Lynn Austin is the author of many Christian fiction novels and holds the record for most Christy Awards won: eight. One of her books, Hidden Places was turned into a Hallmark Channel movie. She and her husband have three children and live in the Chicago area.

 

My Impressions:

On This Foundation, the third and concluding novel in Lynn Austin’s Restoration Chronicles, has been on my shelf way too long. I read the first two books, Return to Me and Keepers of The Covenant, in quick succession. Why, oh why, did I wait so long to read this wonderful novel? I can only plead ignorance — ignorance to how great this thoroughly researched and beautifully constructed book is. I expect writing Biblical fiction can be a daunting task, but Austin makes it look effortless. From the opening page to the last sentence, I devoured this book. It gets a highly recommended rating from me!

On This Foundation tells the story of Nehemiah, cupbearer to King Artaxerxes, who takes on the challenge of rebuilding the walls of Jerusalem. He is heartbroken by the state of his nation and the city that houses the worship center of the Almighty One. His determination to glorify God fuels the project threatened by obstacles from without and within Jerusalem.

Because On This Foundation is a re-telling of a Biblical story, it had to be accurate. As I read, I referred to the Biblical record to ensure that Austin had her facts straight. She did! The novel also did what all great Christian fiction should do — it pointed me to what God had to say on the matter. Nehemiah is believably written. He is an heroic figure, but has flaws common to all men. That’s important to portray, since God always chooses regular people to achieve his goals. I liked that Austin had Nehemiah struggle with trusting God and focusing on His goals. There are two other storylines that added depth to the story. Austin’s use of women characters makes the novel real and relatable. Trust in God is a major theme for these characters as well.

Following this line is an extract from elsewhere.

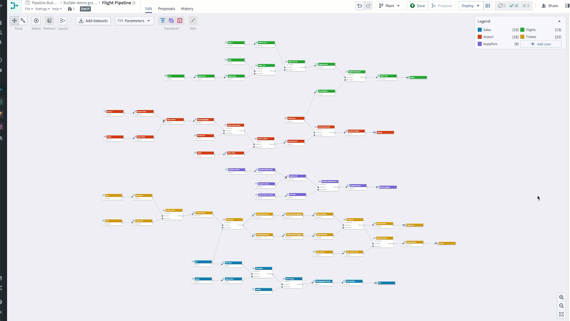The height and width of the screenshot is (321, 570).
Task: Click the Remove tool in toolbar
Action: [x=49, y=21]
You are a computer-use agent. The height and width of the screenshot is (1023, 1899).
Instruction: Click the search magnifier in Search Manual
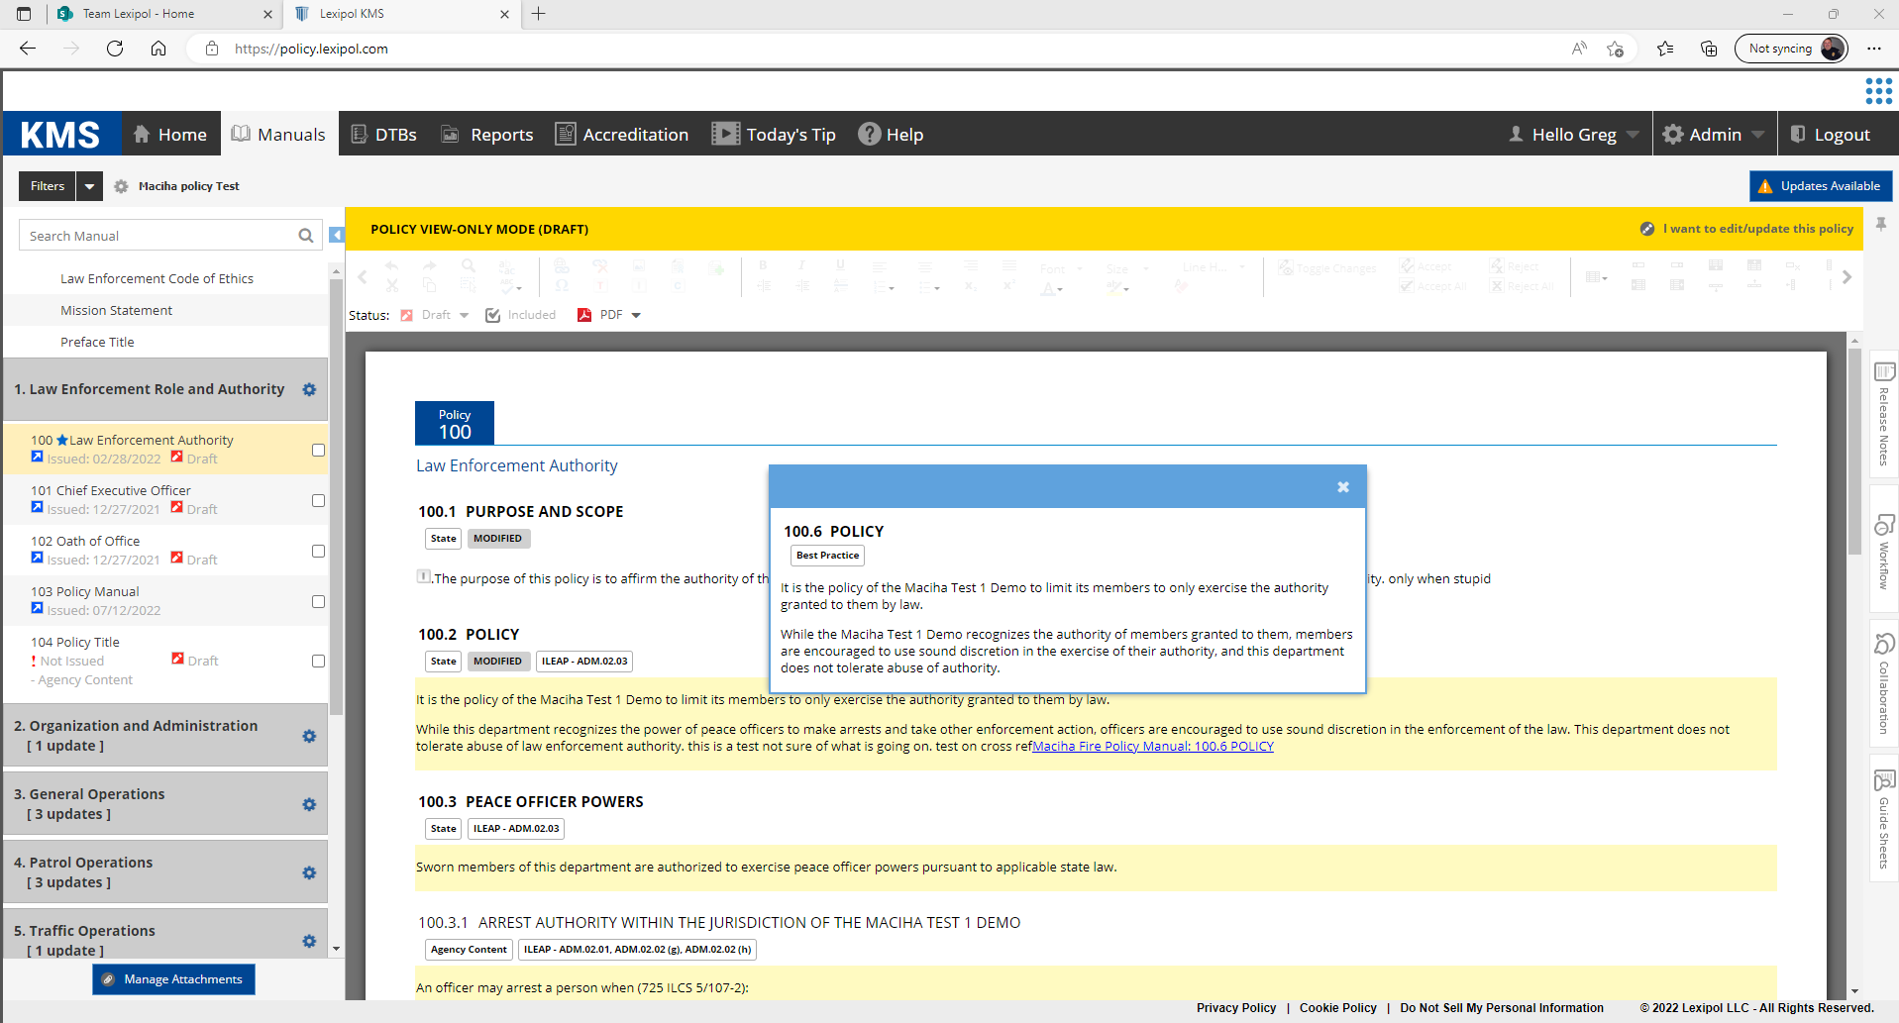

As one character puts it — “All our lives, we’ve believed that Abba’s decisions were for our own good. We have to trust our heavenly Father the same way. Everything He does is for our good and for His purposes, even if we don’t understand it.” Prayer also plays a significant role in the life of the characters, and they have the same doubts and fears as the modern-day reader. Although On This Foundation takes place in 445 BC, its message is spot-on for contemporary readers.

On This Foundation is part of a series, but can easily be read as a standalone novel. I am using it in my Faith And Fiction Bible study later this month and am looking forward to its being a great compliment to our Bible study.

Highly Recommended.

Great for Book Clubs.

To purchase, click HERE.

(Thanks to Bethany House for a complimentary copy. All opinions expressed are mine alone.)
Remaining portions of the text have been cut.